Another unfavorable trend included the number of players who stopped playing tennis in 2018 also increased, to 4.42 million, compared to an annual average over the last 10 years of 4.25 million.
“We need to slow and try to plug the leaky bucket in tennis,” said TIA Executive Director Jolyn de Boer. “Retaining just 15 percent of lost players, and converting latent and intermittent demand to actual tennis play, can add millions more players to the game in the next few years.”
A survey of 1,025 parents found the majority (61 percent) supported age restrictions for participation in tackle football. An additional 24 percent indicated they maybe would support age restrictions. For female respondents, a greater perceived risk of tackle football and greater educational attainment were associated with greater odds of supporting age restrictions for tackling. For male respondents, having a child 6 to 12 years old was associated with greater odds of maybe supporting age restrictions for tackling. Most parents supporting age restrictions said they thought the minimum age for tackling should be middle school (45 percent) or high school (37 percent).

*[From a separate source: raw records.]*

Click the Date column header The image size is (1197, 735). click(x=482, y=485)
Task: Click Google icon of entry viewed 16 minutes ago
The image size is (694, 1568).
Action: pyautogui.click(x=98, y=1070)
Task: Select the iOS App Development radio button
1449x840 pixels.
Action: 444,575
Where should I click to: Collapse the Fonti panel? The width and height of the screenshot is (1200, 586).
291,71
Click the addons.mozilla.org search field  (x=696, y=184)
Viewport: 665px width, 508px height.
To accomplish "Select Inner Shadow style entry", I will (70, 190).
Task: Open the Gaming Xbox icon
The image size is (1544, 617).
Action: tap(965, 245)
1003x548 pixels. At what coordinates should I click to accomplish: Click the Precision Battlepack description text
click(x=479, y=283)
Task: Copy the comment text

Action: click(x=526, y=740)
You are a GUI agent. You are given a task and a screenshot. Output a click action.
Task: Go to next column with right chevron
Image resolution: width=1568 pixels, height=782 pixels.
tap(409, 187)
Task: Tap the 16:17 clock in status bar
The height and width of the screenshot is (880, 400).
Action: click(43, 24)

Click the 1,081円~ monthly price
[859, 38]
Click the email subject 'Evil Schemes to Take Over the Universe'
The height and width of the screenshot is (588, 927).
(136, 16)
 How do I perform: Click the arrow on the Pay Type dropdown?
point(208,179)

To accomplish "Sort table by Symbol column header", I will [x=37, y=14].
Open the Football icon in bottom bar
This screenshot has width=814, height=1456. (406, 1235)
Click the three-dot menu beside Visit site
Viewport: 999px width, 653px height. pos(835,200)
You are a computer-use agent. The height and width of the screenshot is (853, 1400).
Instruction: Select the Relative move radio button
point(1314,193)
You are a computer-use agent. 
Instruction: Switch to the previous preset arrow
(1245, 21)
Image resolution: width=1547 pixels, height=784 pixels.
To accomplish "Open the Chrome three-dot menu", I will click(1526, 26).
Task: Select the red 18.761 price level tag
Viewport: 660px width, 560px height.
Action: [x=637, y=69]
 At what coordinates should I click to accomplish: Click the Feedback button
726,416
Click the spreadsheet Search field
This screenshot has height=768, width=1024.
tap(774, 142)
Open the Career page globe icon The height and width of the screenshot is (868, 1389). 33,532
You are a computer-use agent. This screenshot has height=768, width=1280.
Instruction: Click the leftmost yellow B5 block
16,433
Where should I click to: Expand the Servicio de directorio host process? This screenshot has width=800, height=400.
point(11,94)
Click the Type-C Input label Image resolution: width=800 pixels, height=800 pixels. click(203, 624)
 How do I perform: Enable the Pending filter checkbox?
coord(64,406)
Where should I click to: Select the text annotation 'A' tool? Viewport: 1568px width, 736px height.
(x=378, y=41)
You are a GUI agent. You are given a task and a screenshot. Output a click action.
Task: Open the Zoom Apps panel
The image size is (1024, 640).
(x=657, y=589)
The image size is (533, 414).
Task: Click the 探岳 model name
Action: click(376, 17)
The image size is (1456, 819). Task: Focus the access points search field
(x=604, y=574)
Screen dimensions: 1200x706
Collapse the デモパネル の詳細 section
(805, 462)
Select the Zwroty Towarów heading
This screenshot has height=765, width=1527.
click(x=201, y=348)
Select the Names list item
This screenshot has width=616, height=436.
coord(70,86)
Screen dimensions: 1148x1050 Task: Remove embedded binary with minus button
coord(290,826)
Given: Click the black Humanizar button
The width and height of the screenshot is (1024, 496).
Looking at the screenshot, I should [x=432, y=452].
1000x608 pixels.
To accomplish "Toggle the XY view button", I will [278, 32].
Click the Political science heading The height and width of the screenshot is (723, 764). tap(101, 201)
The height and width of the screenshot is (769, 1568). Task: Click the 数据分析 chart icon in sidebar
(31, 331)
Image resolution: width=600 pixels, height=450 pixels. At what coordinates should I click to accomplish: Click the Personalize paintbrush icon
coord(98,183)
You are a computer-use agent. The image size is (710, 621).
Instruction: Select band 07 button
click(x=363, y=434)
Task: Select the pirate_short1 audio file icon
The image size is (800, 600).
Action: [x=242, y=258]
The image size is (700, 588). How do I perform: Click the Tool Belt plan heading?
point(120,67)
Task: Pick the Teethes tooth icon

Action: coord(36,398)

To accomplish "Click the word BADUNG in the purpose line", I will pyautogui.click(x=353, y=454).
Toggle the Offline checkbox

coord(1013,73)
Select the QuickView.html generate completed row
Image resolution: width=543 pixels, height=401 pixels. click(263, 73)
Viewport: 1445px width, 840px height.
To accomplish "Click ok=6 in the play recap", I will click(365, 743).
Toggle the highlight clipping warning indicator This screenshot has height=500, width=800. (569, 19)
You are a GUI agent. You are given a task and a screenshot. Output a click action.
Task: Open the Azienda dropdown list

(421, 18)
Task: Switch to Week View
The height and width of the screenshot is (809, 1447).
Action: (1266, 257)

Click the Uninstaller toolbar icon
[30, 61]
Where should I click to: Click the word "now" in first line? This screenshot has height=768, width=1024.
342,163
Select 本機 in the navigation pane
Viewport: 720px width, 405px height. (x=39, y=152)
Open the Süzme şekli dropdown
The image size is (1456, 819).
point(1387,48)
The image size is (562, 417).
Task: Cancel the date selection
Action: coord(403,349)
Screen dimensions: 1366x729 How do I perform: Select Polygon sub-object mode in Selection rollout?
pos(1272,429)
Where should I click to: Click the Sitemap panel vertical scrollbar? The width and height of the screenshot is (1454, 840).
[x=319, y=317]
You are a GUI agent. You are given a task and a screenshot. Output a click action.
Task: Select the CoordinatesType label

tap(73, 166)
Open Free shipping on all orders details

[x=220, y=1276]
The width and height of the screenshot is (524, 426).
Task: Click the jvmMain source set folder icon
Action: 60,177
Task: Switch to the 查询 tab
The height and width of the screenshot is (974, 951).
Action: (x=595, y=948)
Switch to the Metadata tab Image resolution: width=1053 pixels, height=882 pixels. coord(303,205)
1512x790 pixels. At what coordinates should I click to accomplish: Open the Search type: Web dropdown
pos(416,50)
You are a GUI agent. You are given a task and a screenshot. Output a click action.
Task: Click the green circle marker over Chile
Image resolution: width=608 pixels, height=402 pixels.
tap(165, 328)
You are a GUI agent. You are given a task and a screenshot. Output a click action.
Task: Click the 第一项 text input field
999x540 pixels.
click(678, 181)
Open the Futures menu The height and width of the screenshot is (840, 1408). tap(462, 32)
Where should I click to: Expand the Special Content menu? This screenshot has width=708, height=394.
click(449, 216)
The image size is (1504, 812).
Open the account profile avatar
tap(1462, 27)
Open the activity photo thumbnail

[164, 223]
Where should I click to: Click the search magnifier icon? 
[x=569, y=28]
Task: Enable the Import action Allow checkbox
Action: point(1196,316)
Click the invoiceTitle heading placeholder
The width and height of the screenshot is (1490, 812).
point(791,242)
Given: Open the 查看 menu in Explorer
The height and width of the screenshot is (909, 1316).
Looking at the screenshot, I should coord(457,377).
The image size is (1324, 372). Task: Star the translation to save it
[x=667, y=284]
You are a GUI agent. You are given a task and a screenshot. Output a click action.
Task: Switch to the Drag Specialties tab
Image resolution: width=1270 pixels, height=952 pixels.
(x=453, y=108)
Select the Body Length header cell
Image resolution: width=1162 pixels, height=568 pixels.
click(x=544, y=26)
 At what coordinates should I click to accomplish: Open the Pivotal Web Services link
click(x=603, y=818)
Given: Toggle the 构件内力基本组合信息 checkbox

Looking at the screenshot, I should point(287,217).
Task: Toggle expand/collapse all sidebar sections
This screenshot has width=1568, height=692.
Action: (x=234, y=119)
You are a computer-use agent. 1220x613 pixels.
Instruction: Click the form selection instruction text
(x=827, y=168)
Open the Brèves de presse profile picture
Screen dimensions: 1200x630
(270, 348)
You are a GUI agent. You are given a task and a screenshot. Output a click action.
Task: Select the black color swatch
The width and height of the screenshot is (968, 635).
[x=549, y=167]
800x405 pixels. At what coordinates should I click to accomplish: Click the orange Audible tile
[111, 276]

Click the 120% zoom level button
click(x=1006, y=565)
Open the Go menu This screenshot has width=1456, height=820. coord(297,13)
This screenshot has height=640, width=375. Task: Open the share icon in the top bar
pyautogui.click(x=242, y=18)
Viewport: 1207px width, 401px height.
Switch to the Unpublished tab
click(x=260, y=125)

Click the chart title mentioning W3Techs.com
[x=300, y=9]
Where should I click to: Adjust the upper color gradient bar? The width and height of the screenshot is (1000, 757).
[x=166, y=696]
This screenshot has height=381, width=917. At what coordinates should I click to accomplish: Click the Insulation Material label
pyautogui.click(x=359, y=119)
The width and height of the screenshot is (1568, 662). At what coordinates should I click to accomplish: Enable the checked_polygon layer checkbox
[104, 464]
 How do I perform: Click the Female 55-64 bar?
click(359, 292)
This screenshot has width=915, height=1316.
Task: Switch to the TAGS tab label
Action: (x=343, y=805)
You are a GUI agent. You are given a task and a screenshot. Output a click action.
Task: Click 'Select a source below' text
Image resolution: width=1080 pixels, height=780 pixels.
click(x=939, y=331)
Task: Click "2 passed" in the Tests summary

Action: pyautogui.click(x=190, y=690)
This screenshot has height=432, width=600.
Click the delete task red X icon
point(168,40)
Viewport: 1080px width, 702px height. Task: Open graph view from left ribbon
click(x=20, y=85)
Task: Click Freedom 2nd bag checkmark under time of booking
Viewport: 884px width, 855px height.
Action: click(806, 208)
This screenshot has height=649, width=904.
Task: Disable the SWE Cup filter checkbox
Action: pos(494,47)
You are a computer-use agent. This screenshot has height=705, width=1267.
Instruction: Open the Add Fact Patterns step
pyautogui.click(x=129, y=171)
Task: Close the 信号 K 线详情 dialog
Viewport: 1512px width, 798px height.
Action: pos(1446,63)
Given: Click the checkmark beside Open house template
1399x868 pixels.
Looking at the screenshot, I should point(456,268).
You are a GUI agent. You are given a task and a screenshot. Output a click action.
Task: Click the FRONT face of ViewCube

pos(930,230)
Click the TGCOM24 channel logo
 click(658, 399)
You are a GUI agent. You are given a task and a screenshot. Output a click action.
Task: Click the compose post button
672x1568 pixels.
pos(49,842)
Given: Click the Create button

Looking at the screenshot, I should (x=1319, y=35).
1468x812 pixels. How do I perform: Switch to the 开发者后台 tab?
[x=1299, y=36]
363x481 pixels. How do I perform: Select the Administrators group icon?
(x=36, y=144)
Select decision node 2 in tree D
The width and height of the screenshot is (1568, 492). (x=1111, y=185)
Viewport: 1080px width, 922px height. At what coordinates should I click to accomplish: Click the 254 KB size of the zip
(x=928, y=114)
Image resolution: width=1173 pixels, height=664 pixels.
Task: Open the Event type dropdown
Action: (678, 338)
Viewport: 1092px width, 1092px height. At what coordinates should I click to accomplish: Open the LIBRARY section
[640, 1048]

The survey was part of a study, “Parents’ Perspectives Regarding Age Restrictions for Tackling in Youth Football,” from the American Academy of Pediatrics that appeared in the journal Pediatrics. Researchers noted that USA Hockey prohibits body checking in children under the age of 12 and U.S. Soccer does not allow heading for kids under the age of 11. No age restrictions are currently in place for youth tackle football.
Almost 2 million children and teens — an average of 283,000 each year — were seen in emergency rooms across the United States for traumatic brain injuries (TBIs) between 2010 and 2016, according to a new government report. Football, bicycling, basketball, playground activities, and soccer were the sports and activities most likely to send children to emergency rooms for TBIs, according to the Morbidity and Mortality Weekly Report from the US Centers for Disease Control and Prevention.
TBIs sustained in contact sports accounted for approximately 45 percent of all SRR-TBI ED visits. Overall, the rates of TBIs in children have leveled off since 2012, but boys continue to receive them at twice the rate girls do.